The sequence also, possibly, offers insight into Kali – number 8 – who we met briefly in the very first episode, but who has since been ignored. Presumably, she is the other girl in the rainbow room with El, whom Terry sees as she storms the Hawkins lab in pursuit of her young daughter. She is also, presumably, who El goes off in pursuit of at the end of the episode.

With Will’s ‘now memories’ telling him that Hopper is in mortal danger, the Byers gang turn to solving the mystery of Will’s drawings. Joyce turning to Bob, and letting him into the upside down part of her life, is lovely. Bob’s reaction to it – beautifully played by Sean Astin – is a moment of pure joy, though.

It’s exactly the kind of pure reaction that you’d expect from a child, and has now convinced me that Bob is exactly what he appears to be: a good guy. Joyce deserves Bob, they’re actually a lovely pair. He’s also great of pushing the plot along, and his puzzle solving skills quickly propel the group in pursuit of an ailing Hopper.

Their arrival at the pumpkin field is quickly followed by Doctor Owens and the Hawkins Power guys, who appear to have put two-and-two together and worked out that the field needs a good sweep with their flame-throwers. Bob, again, shines when they find Hopper’s car and attempt to effect a rescue – he is, like I hoped previously – stepping-up to aid Joyce. Oh, and the sharing of pleasantries with man he just saved is pure gold.

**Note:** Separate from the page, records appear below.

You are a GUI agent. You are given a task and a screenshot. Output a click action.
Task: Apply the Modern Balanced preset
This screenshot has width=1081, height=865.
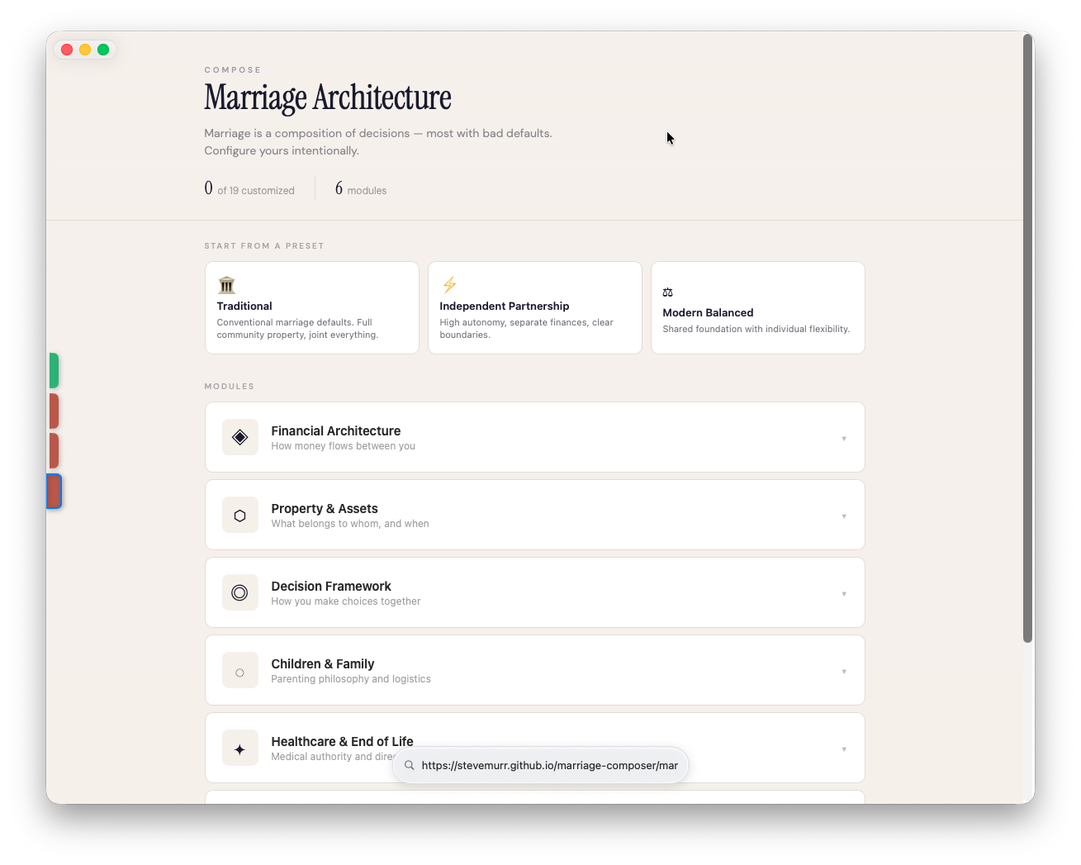(757, 307)
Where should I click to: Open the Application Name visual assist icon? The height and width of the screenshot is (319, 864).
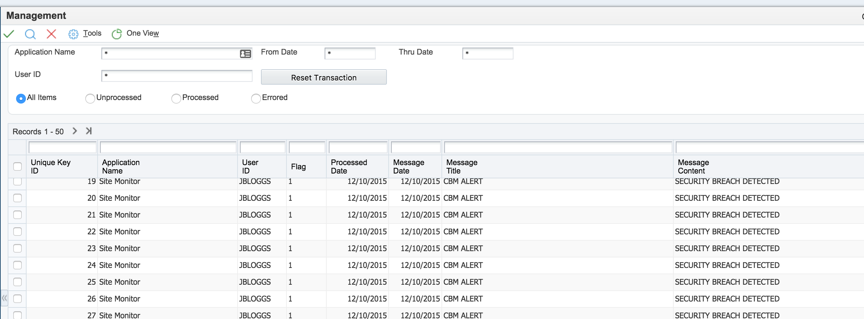pos(245,54)
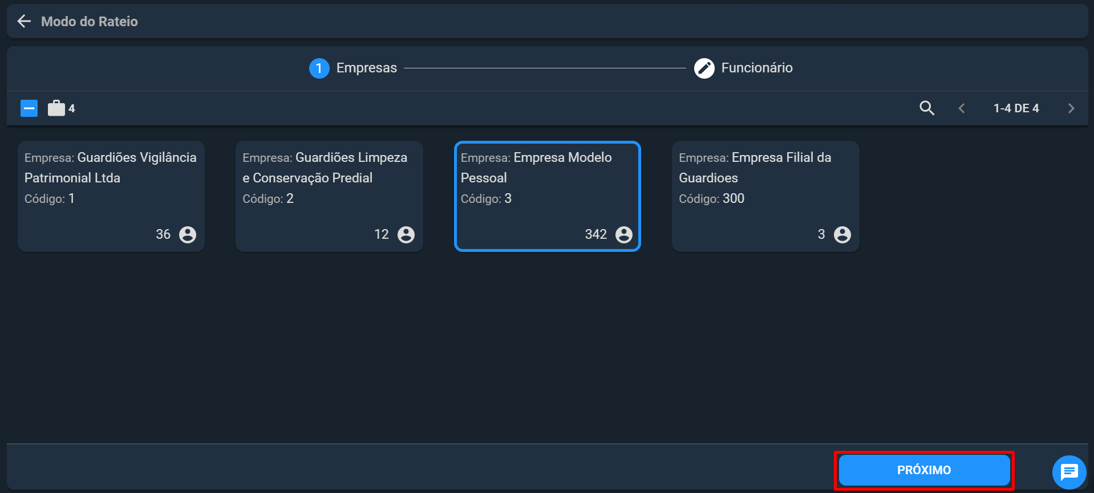The image size is (1094, 493).
Task: Toggle the select-all companies checkbox
Action: (x=29, y=108)
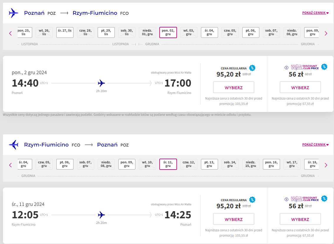Viewport: 334px width, 244px height.
Task: Click the percent badge beside the return WIZZ Discount Club price
Action: tap(324, 199)
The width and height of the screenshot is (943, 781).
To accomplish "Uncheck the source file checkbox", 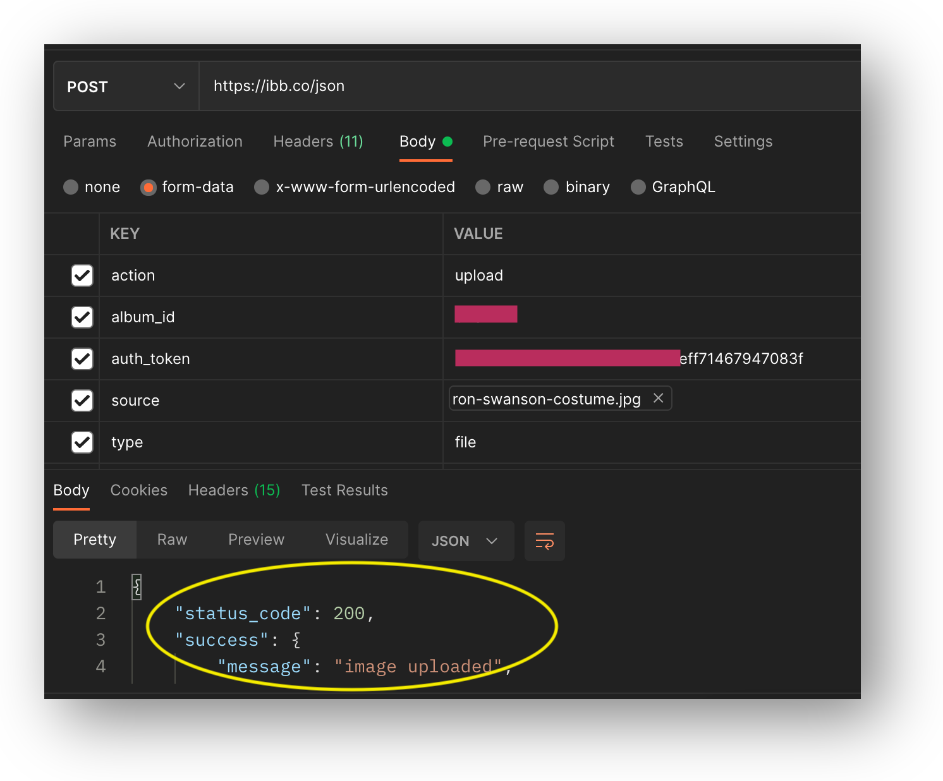I will (82, 401).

It’s Will’s reaction to the ‘weeding’ that is the big cliffhanger at the end. The seed for it has already been planted perhaps, with the whole ‘he likes it cold’ thing, but it implies a connection between the vines, the earth and the smoke monster that is inhabiting Will (this has also been foreshadowed in the lab with the soil). His screaming fit is another stark moment of horror, though, closing out an episode that’s traumatic from start to finish.

As befits the hump episode of the series, ‘Dig Dug’ has started providing answers to the mysteries this second series has set up. El now has a picture of her past, Hopper now knows the source of the blight, Max knows what’s weird about The Party, Dustin knows that keeping Dart – and keeping him secret from his friends – was a sensationally bad idea.

This instalment, essentially, is a very well handled splurge of exposition for a show that needed just that. There’s still plenty to be explained, though. What’s the deal with the reaction to heat? Has the smoke monster already crossed over from the Upside Down? When will the gang reunite? Will they? It’s all set up beautifully for the homeward leg.

Strange Things

  • Seriously, does Mike and Nancy’s mom have a glass of wine in every shot she’s in? Yes, yes she does.

  • The show playing on Terry’s TV when El first enters the house is Family Feud. The US version of Family Fortunes, or is it the other way around, it was hosted by Richard Dawson. He was married to ‘the British Marilyn Monroe’, Diana Dors, for seven years from 1959, was a regular cast member of Hogan’s Heroes in the 60s before appearing on game show The Match Game and hosting Feud between ’76-’85. He passed away, aged 79, in 2012.
  • Murray’s thinking music is Billie Holliday’s No More, recorded in by the artist for Decca in 1944. Murray is playing it from his vinyl version of her 1956 Decca compilation LP The Lady Sings. By that time, however, Holliday had signed for the now-legendary jazz label Verve, which was originally created to provide a home for the Ella Fitzgerald by her manager Norman Granz.